** Exercise input follows **

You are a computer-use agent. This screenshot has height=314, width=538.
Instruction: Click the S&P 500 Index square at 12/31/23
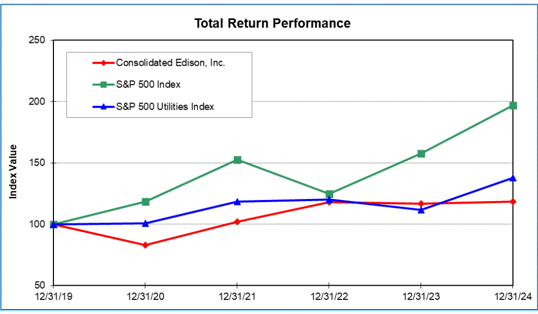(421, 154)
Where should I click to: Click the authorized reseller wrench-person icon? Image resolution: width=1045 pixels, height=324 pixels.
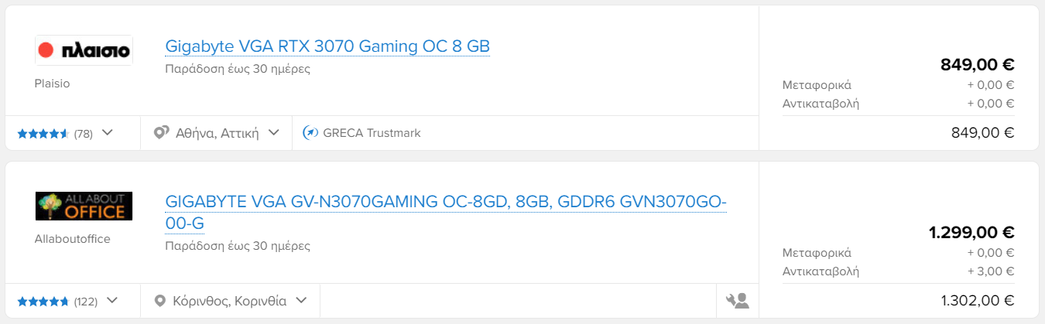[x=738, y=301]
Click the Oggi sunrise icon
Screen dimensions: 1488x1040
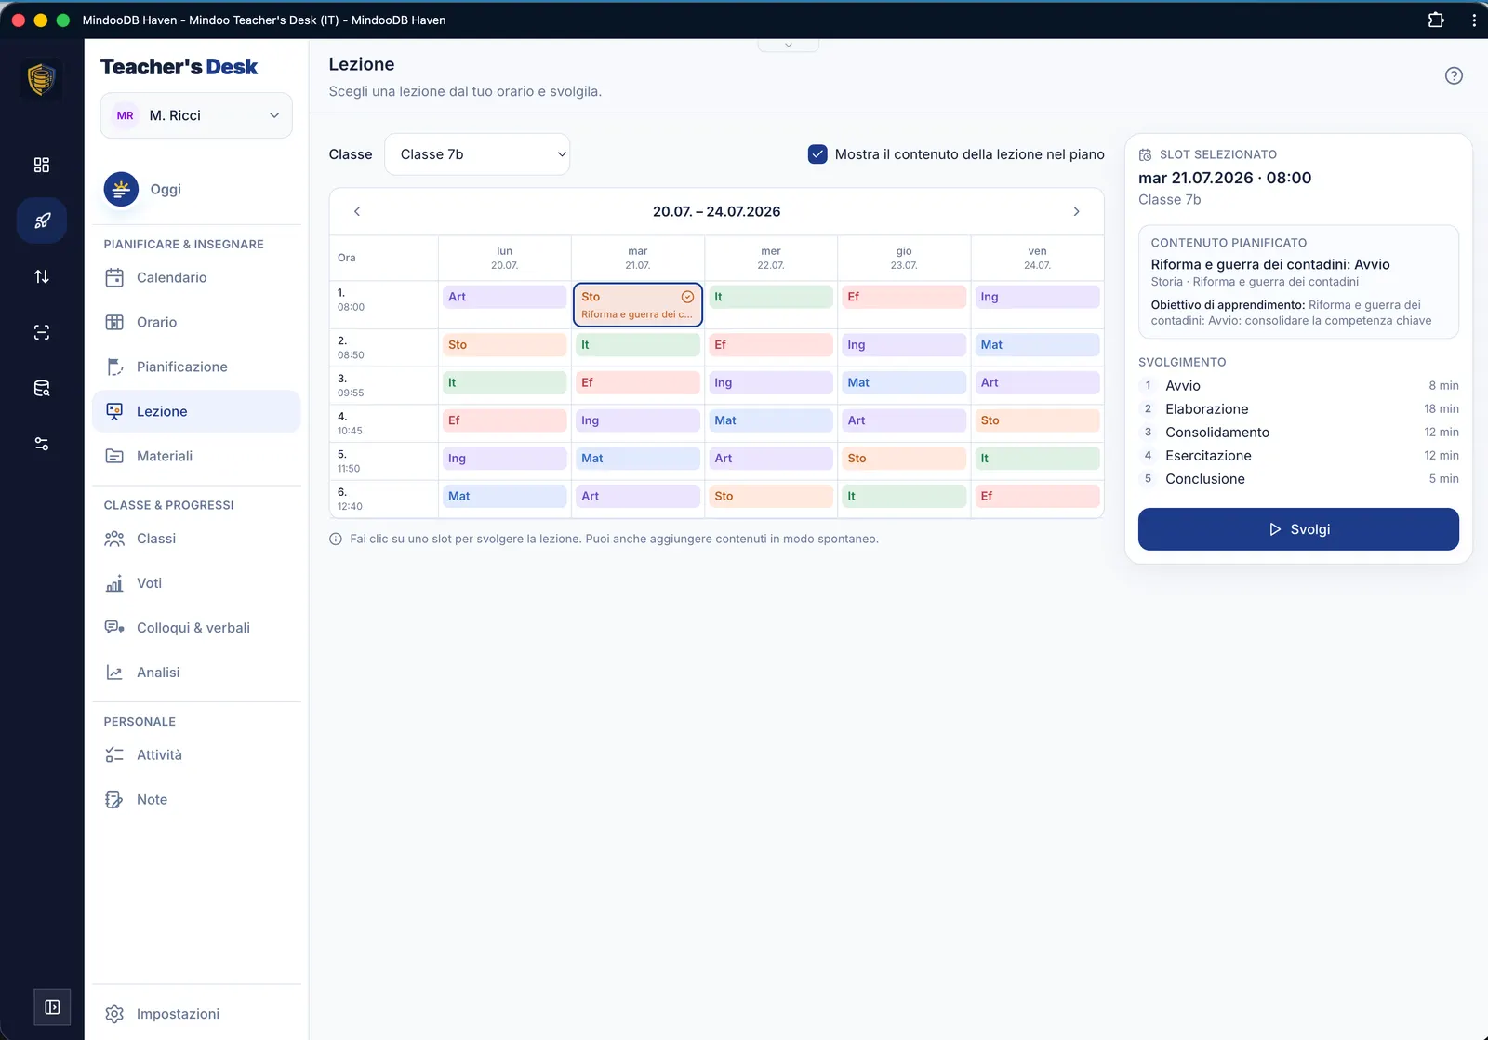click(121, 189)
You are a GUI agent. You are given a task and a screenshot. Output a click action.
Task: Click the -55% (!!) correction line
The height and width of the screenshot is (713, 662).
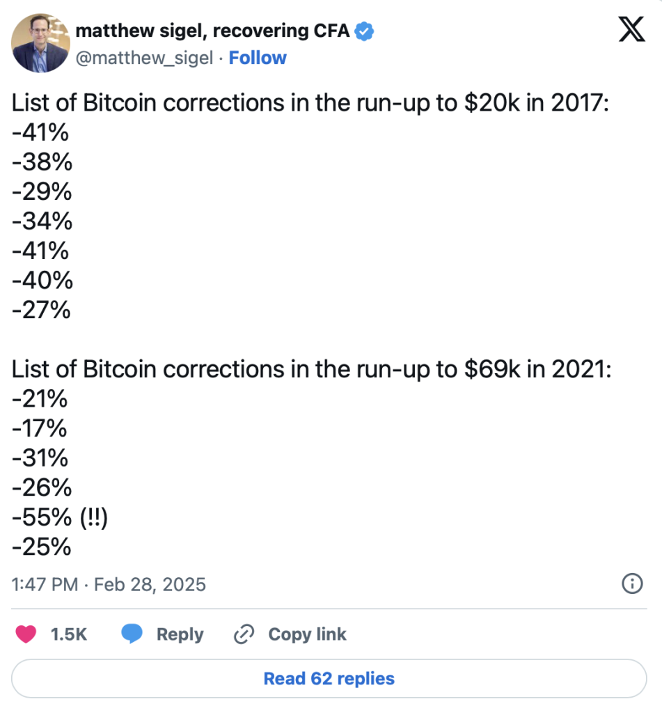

** End of Exercise input **

• Goal of the exercise
The entries are to be restated word for word, with pictures omitted.

• Task response
You are a computer-use agent. This screenshot has height=314, width=538.
Instruction: Click the S&P 500 Index square at 12/31/23
(421, 154)
Where should I click to: Click the authorized reseller wrench-person icon? Image resolution: width=1045 pixels, height=324 pixels.
[x=738, y=301]
Click the Oggi sunrise icon
Screen dimensions: 1488x1040
click(121, 189)
You are a GUI agent. You are given a task and a screenshot. Output a click action.
Task: Click the -55% (!!) correction line
The height and width of the screenshot is (713, 662).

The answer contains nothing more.